Silvia Rinaldi, violino

Veneziana appassionata delle arti, studia danza classica e jazz, si diploma in violino al Conservatorio “B. Marcello” di Venezia.

Suona con l’orchestra Haydn Philarmonica di Udine, con l’Orchestra d’Archi Italiana diretta da Mario Brunello e altre formazioni, ma la passione per la musica antica la spinge a dedicarsi alla specializzazione in violino barocco.

Entra successivamente a far parte dei più importanti Ensemble barocchi internazionali che la portano a numerose tournée, sia in Italia che all’estero.
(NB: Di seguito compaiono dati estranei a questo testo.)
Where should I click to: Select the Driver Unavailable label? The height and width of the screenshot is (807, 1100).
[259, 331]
Collabora con Europa Galante, diretta dal Maestro F. Biondi, Accademia Bizantina diretta da O. Dantone, Harmonices Mundi sotto la direzione di C. Astronio, Musica ad Rehnum diretta da J. Wentz, Modo Antiquo diretto da F.M. Sardelli suonando in teatri quali: l’Accademia Nazionale di Santa Cecilia di Roma, Accademia Musicale Chigiana di Siena, Teatro Massimo di Palermo, Concertgebow di Amsterdam, Wiener Konzerthaus, Rikonsenter di Stoccolma, Museum of Contemporary Art di San Diego, Tel Aviv Museum of Art, Theatre des Champs-Elysees, Lincoln Centre di New York, per il Festival di Baalbeck in Libano, il Teatro Nacional de Saõ Carlos di Lisbona , il Carlsen Centre di Kansas City, il Boston Early Music Festival ed altri.

Nel 2005 si trasferisce in Francia dove collabora per più di due anni con Ensemble Matheus diretto da J.C. Spinosi, suonando sia nella sede dell’orchestra al Teatro Quartz di Saint-Nazare) e in Spagna (Bilbao, Madrid, Almeria e Girona).
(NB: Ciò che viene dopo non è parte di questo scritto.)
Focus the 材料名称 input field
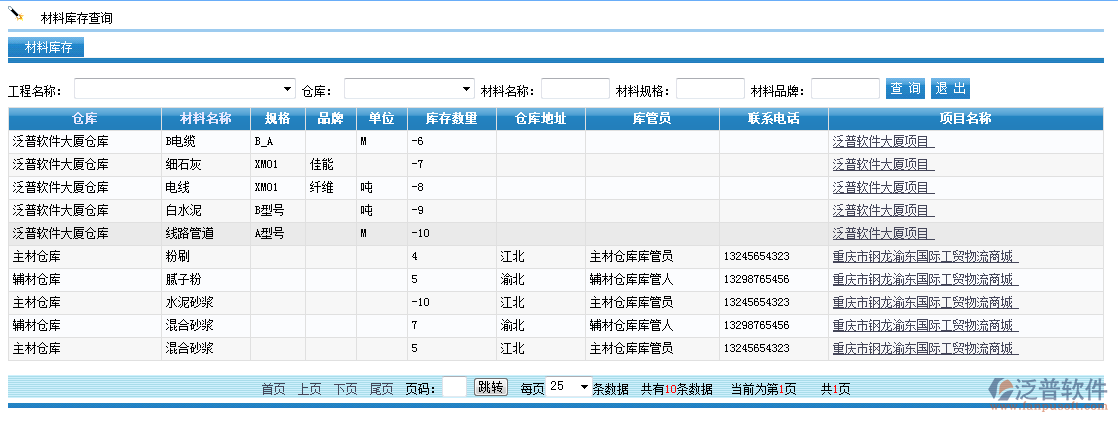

Incide per le case discografiche Virgin Veritas, Dynamics, Deutsche Harmonia Mundi, Virgin Classic, Naive, Deutsche Grammophon.

Incide la colonna sonora del film diretto da Tinto Brass Tra(sgre)dire. Ha collaborato con l’Ensemble V-Vox e la mezzosoprano Vivica Genaux. E’ violino solista nel commento musicale di Edmund Kean (R.Fitz Simons, regia G. Zanetti, 2002), Traits et Portraits d’arbres (V.Bouchard, M.del Balzo, 2001), Arsenico e vecchi merletti (J.Kesselring, regia di G.Zanetti, 2000), S. Brigida – Ambasciatrice d’Europa (Ars Millennia, 2000), Fascisti (L.Trizio, regia di W.Manfré, 1993), tutti su musiche di Ottavio Sbragia. Suona in prima assoluta nel 2013 una composizione per quartetto d’archi e controtenore di Beckschaefer, a Venezia nella chiesa di San Rocco.